A possible explanation for the above findings is that women play many roles, which expose them to increased responsibilities. It is also possible for a woman to seek more easily psychological support when she is depressed. As a consequence, this fact is more often recorded in the registers of the authorized health services. Another aspect of the interpretation of our findings, is the social role attributed to women (passivity, dependence and emotional expression), which possibly allows them to be more emotional and extroversive. Because of that, they externalize the difficulties they experience, in comparison to men. This could probably mean that difference between sexes are rather due to a disclosure of the problem to a greater extent on behalf of the women, and not to actual evaluation of depression problem. It could also be attributed to the phenomenon of “learned inability”, as supported by Adamson Abramson et al [45]. Mc Grath E. et al. claims that the health scientists is probably biased towards female population, giving forth the diagnosis of depression more easily, than in men and the preponderance of women is thus stressed [46]. In an analogous research, Engum did not observed any differences between anxiety and depression symptoms, depending on sex [47].

Not only was anxiety higher in individuals with a Body Mass Index of 30-35 and 35, but also rates of depression were higher too in obese persons. Obesity constitutes the most powerful factor predisposing to the manifestation of diabetes mellitus type II48-50 and as it is shown in this study, the highest percentage of anxiety 53.2 % and the highest percentage of depression 35.8 % was observed in individuals with extreme obesity >35 and obese, BMI 30-35. These data are in accordance with those of Katon et al. και Bjerkeset al. that the relation between anxiety and depression symptoms is influenced by factors, as obesity [14,51].

The investigation of the association of sex, age and Body Mass Index with anxiety and depression symptomatology showed that women have approximately six times greater probability of occurring a moderate or severe anxiety symptomatology.

A high BMI also favors the occurrence of a modest-severe symptomatology of anxiety, as the relative risk increases of 3.9 % per one BMI unit increase as for depression parameter, women were presented with a 3.3 times higher probability of occurring a depression of modest-severe symptomatology with the risk increasing 4% for any further BMI unit. The Nurse Health Study has shown that the risk for diabetes Mellitus higher as the BMI increases and when these two factors co-exist, the person is even further burdened with the occurrence of anxiety and depression symptoms [52]. These findings are in accordance with the respective ones of the present study.

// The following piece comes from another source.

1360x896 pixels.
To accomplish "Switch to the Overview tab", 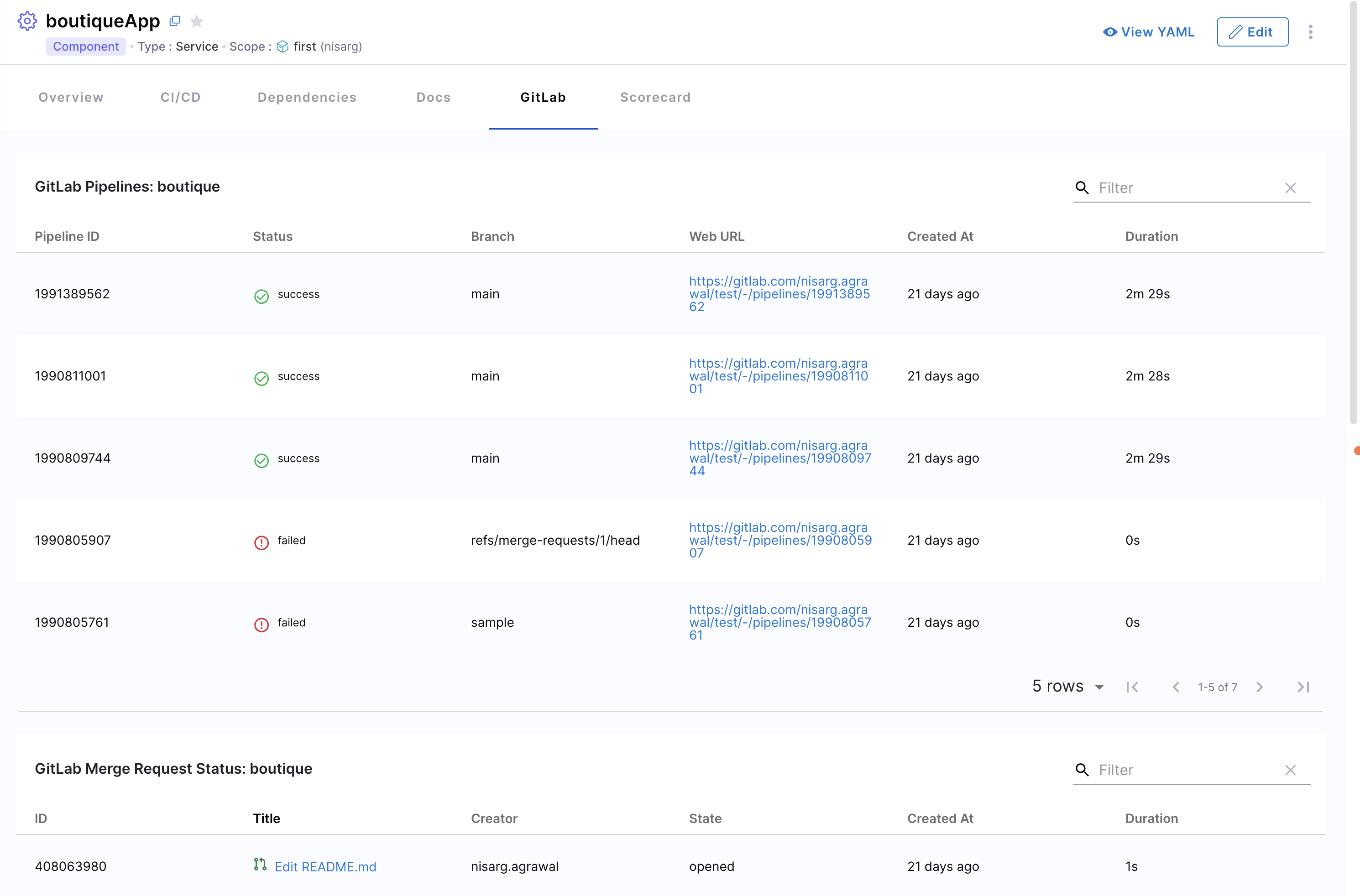I will point(70,97).
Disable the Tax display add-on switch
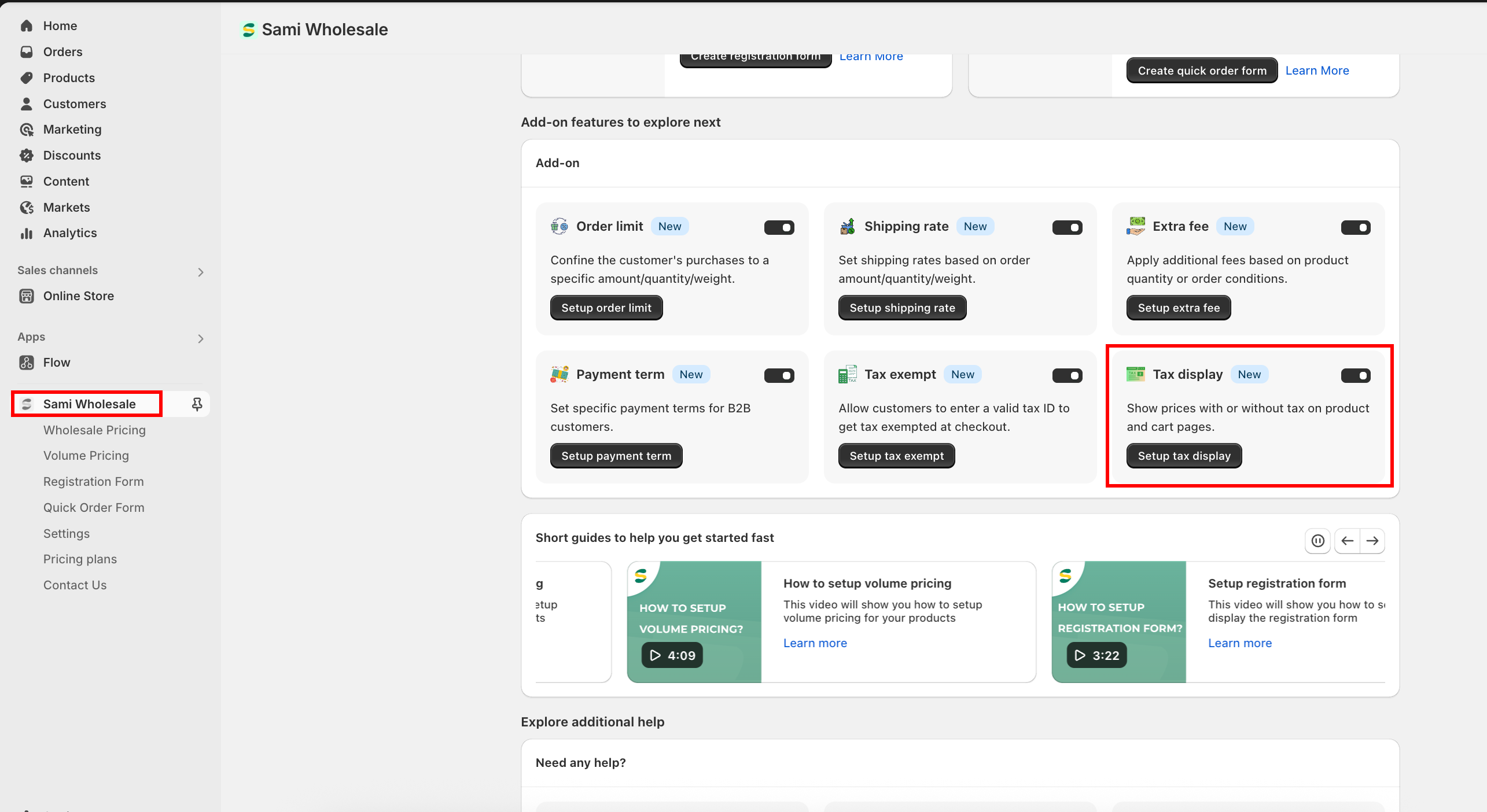The width and height of the screenshot is (1487, 812). tap(1355, 375)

Gortmaker et al., suggests that obesity is often associated with a reduction in self-esteem, with economical, social and psychological problems, while in the study of Krook et al. the participants reported an improved psychological status and reduced anxiety, which significantly contribute to the improvement of clinical parameters [53-56].


In conclusion, the present study showed that individuals with Diabetes Mellitus are burdened with personal socio-demographic and behavioral factors, which contribute to the manifestation of anxiety and depression symptoms. Women with Diabetes Mellitus are presented with higher percentages of anxiety and depression in comparison to men. Persons who live alone are more vulnerable and face greater risks than persons who live with significant others. Family acts in a protective manner, offering a better social incorporation, practical and emotional support , but also a sense o responsibility against other members. The high BMI favors the occurrence of anxiety and depression symptomatology, with the relative risk rising for any further increase in BMI.

The presence of staff specialists in psychiatric-mental health at diabetic offices, should be a positive step towards recognition and treatment of emotional disorders. This way patients suffering from psycho-stressful events and in need of supportive care (either medical or counseling) could be identified.

The further study of the fore-mentioned factors can lead to beneficial results in supporting patients with diabetes mellitus by the scientists-health professionals.